En ce jour d’été, rares étaient les piétons qui se risquaient sur les pavés surchauffés de la place Reverdy.  La fontaine égrenait quelques larmes et, sous le petit pont, le Furon, réduit à un ru anémique, musardait au fond de son lit chaotique.

En sortant du bureau de Tabac Presse, je ne résistai pas au flux d’air frais qui s’échappait de l’entrée du café de la place : je pénétrai dans la salle climatisée, plongée dans une pénombre bienvenue par ce temps de canicule. Je m’assis dans un coin, dépliai mon journal et commandai un citron pressé bien glacé.

A une table voisine de la mienne, des joueurs de belote, qui venaient de clore une partie, refaisaient le monde avec conviction.

Concentré autant que faire se peut sur ma lecture, j’essayais de ne pas me laisser distraire par leurs propos futiles, lorsque le petit homme replet qui me tournait le dos apostropha son vis-à-vis, un grand échalas qui mâchouillait un bâton de réglisse :

  • Tiens Louis, lui dit-il, toi qui te vantes de bien connaître l’histoire de Sassenage, dis-nous pourquoi le bâtiment qui abrite la mairie est appelé le Château des blondes.
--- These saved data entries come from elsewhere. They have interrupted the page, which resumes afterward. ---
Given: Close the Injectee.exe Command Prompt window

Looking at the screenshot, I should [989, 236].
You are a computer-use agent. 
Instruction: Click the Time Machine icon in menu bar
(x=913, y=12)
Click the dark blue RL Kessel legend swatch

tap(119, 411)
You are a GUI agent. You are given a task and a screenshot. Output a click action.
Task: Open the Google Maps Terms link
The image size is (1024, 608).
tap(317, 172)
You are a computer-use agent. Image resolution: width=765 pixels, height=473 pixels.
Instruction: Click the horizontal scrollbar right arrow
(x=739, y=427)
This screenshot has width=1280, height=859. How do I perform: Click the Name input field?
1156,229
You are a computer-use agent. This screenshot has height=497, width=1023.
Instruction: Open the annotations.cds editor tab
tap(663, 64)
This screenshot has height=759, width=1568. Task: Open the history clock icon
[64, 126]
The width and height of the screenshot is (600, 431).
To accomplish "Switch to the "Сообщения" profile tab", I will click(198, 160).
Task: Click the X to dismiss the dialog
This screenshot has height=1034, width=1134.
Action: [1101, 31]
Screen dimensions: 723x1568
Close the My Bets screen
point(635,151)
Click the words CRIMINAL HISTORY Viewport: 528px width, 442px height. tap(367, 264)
Moi, qui ne suis qu’un Sassenageois d’adoption, j’aurais été bien en peine de répondre à la question ; j’allais peut-être apprendre quelque chose. Feignant toujours de lire afin de ne pas paraître indiscret, je ne perdis plus une parole de la conversation animée qui allait suivre. Louis arbora un large sourire :

-        Pour tester mes connaissances, tu aurais pu trouver quelque chose de plus compliqué, de moins connu, mais si je peux contribuer à pallier tes insuffisances, je vais m’y employer avec plaisir mon Jojo. Ecoute-moi bien : pendant le guerre, dans les salles attenantes au tunnel qui traverse l’édifice, s’était organisé le plus grand trafic de cigarettes américaines de tout le département. Et pour que tu mesures le degré de mon savoir, je vais te préciser un détail qui va te laisser coi : quand il y avait un arrivage, c’était en général sur le coup de midi, les initiés étaient avertis par une fumée blanche qui s’échappait de la plus haute cheminée de la toiture. Aussitôt, la nouvelle se répandait de bouche à oreille, non seulement à Sassenage, mais dans tout Grenoble. Voilà, monsieur, l’origine de cette appellation : les blondes, c’étaient tout simplement des cigarettes.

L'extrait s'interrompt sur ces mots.